25 Jun 2013
After our lunch we took a walk down Church Street to the medieval Sheepwash Bridge. It was built where a ford crossed the River Wye. The water flows strongly here and the ducks seemed to be gliding along on the current under the bridge. There were several large brown trout resting amongst the water weed or swimming in the clear shallows.
There's a walled sheep pen by the side of the bridge where the sheep were enclosed for washing before their wool was shorn. Looking across the river you can see Holy Trinity Church and this beautiful old house with riverside gardens, also near the packhorse bridge, is a restaurant.
The medieval tithe barn
Holy Trinity Church has some interesting features. Outside you can see the black painted Victorian gas lamp post which lit the main path through the churchyard.
The font which stands beneath the church tower has a dragon on the shaft with its head on one side and its tail on the other.
The lectern which can be turned upon its base has a symbol of the Trinity carved on it.
Hanging in an aisle are four garlands built on rush frames (protected by plastic covers).
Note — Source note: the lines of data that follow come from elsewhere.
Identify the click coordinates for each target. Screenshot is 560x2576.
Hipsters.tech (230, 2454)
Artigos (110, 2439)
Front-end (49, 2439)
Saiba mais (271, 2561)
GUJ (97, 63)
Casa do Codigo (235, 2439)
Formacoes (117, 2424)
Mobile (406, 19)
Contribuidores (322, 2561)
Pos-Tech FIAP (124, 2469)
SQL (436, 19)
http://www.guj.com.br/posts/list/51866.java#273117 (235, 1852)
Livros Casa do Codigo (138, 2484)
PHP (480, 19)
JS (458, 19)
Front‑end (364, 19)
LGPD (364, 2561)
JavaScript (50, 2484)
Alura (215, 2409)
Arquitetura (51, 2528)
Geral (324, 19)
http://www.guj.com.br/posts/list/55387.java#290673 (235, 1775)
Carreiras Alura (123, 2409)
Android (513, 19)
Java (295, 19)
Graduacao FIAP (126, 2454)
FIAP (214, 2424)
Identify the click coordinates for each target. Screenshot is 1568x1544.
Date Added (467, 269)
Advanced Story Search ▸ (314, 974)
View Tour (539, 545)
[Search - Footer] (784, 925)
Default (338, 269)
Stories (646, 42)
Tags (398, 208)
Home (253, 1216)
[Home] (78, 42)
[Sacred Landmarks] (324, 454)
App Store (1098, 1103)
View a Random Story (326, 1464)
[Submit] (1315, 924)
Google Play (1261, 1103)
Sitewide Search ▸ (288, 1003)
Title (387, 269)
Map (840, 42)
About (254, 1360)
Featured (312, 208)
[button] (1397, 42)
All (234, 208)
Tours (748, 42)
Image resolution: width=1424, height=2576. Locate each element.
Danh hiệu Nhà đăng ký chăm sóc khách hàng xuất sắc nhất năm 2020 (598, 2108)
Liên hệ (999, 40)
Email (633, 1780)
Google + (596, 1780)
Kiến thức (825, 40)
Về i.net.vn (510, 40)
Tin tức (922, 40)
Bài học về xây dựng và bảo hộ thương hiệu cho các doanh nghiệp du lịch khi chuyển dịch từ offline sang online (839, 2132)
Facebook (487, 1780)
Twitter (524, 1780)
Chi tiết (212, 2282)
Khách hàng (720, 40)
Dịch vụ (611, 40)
We were particularly interested to see this pottery dish with an Italian connection and an uplifting wall hanging of the Tree of Life in the River of the Water of Life.
24 Jun 2013
Some of the flowers in our garden are drooping in the wind and heavy showers, but they still look
beautiful as the colours fade and the petals drop.
We chose two new plants (gifts from our daughters to mark our wedding anniversary) which we bought during our day out last week. The clematis is called 'Parisienne' and the rose is 'Arthur Bell'.
My husband chose the rose for its strong fragrance and I love the way the petals change from a golden colour to cream as I do prefer pale coloured roses.
I'm always inspired by other gardens and the ones in Ashford-in-the-Water were very pretty especially at this time of the year. This one with the cat motif on the gate and winding path was intriguing. The house was next to the river, the old parish pump and the packhorse bridge and I expect it attracts many photographers!
22 Jun 2013
We returned to Hope this morning to see the flower pictures that had been completed and erected around the village near to old pumps and wells for the annual ceremony of well dressing. It's also the beginning of Wakes Week for the village so there was a festival atmosphere and a good time for us to visit as the road was to be closed in the afternoon for a carnival procession. The rain and wind that has returned didn't seem to be bothering the villagers I spoke to as I stopped to take photos. Wakes Week was originally the week long holiday that was given to workers in mills, factories and collieries at this time of the year, but now it's more like a Summer Festival with events that are intended to bring the whole community together.
Hope Valley - the edge of the village
Since we passed through the village on Wednesday and stopped to see the beginning of the picture making process I will start with the work in the Village Hall.
The moulds are filled with clay and sheets of paper with the designs that have been decided as the theme for that year are placed on the top. Using a craft knife the lines that make up the pattern or picture are cut through so that an imprint is left on the soft clay underneath the paper.
As the flowers and leaves hadn't been placed on the design at this point it was good to see the finished pictures.
The children from the village primary school and Hope Valley College also made pictures.
As there was a competition to make the best dressed models based on the 'scarecrow trail' idea, - the theme was 'Musicals' - many of the gardens and businesses were looking festive.
On Wednesday we visited another area in the Peak District and came across some more pictures made from flowers and other materials. Cressbrook is a small hamlet with narrow, leafy lanes that meandering down into the other dales of Water-Cum-Jolly, Monsal Dale and Miller's Dale.